• 中国计算机学会会刊
  • 中国科技核心期刊
  • 中文核心期刊

计算机工程与科学 ›› 2022, Vol. 44 ›› Issue (04): 654-664.

• 计算机网络与信息安全 • 上一篇    下一篇

基于机器学习的移动代理应用流量识别方法

崔弘1,赵双2,张广胜3,苏金树2   

  1. (1.烽火通信科技股份有限公司,湖北 武汉 430074;2.国防科技大学计算机学院,湖南 长沙 410073;
    3.中央军委政法委员会,北京 100080) 
  • 收稿日期:2020-08-16 修回日期:2020-12-14 接受日期:2022-04-25 出版日期:2022-04-25 发布日期:2022-04-20
  • 基金资助:

A mobile proxy application traffic identification method based on machine learning

CUI Hong1,ZHAO Shuang2,ZHANG Guang-sheng3,SU Jin-shu2   

  1. (1.FiberHome Telecommunication Technologies Co.,Ltd.,Wuhan 430074;
    2.College of Computer Science and Technology,National University of Defense Technology,Changsha 410073;
    3.Investigation Technology Center of PLA,Beijing 100080,China)
  • Received:2020-08-16 Revised:2020-12-14 Accepted:2022-04-25 Online:2022-04-25 Published:2022-04-20

摘要: 随着移动网络的迅速发展,越来越多的用户选择使用代理应用,以保护个人网络隐私,隐藏上网行为或绕开网络活动限制,给网络管理与审计带来了新的挑战。与此同时,恶意攻击者可利用代理应用隐藏身份,使得恶意行为更难以检测和防范。因此,代理应用流量识别对网络管理与安全具有重要的作用,但目前该问题并未得到充分的研究。由于代理应用流量通常经过加密或混淆处理,传统的流量识别技术无法被有效应用。为实现准确、快速的移动代理应用流量识别,提出一组与负载无关的流量特征,并首次加入TCP层option字段用于刻画流量。基于4种机器学习算法训练的分类器和2种流量识别对象,验证提出的特征对识别移动代理应用流量的有效性,并对各类特征的重要性进行分析。实验结果表明,提出的特征能有效识别代理应用流量。在识别流量是否经由代理时,基于随机森林的分类器可达到99%以上的整体准确率。识别流量所属代理应用时,整体准确率高于94%。在公开数据集ISCX VPN-nonVPN上与其他方法相比,提出的方法识别准确率更高,并具有更快的识别速度,适合实时流量识别场景。

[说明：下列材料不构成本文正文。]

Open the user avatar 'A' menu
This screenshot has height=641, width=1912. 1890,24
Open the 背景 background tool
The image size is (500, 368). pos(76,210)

关键词: 代理应用流量识别, 移动应用, 机器学习, 流量特征, 决策树

Abstract: With the rapid development of mobile networks, more users choose to protect privacy, hide online behavior and bypass the restrictions of networks by using proxy applications. As a result, new challenges are brought to network management and auditing. In addition, malicious attackers can use proxy to hide their identity, making it more difficult to detect and prevent such malicious behavior. Therefore, proxy application traffic identification plays an important role in network management and security, while this issue has not been fully studied at present. Because the proxy application traffic is usually encrypted and obfuscated, the traditional traffic identification methods can not be applied effectively. To achieve accurate and fast traffic identification of mobile proxy applications, a set of side- channel traffic features that are independent of the payload is proposed. The option field in the TCP header is used for the first time to describe the traffic characteristics. Four machine learning algorithms with two kinds of identification objects are utilized to validate the effectiveness and importance of the proposed feature set. The experimental results show that the proposed features can effectively identify proxy application traffic. More than 99% accuracy can be achieved when identifying whether traffic is forwarded by proxy applications based on random forest. Moreover, the average accuracy is higher than 94% when identifying which proxy application the traffic belongs to. Compared with other methods, the proposed method has better accuracy and faster classification speed on the public dataset ISCX VPN- nonVPN. Hence, it is more suitable for real-time traffic identification scenarios.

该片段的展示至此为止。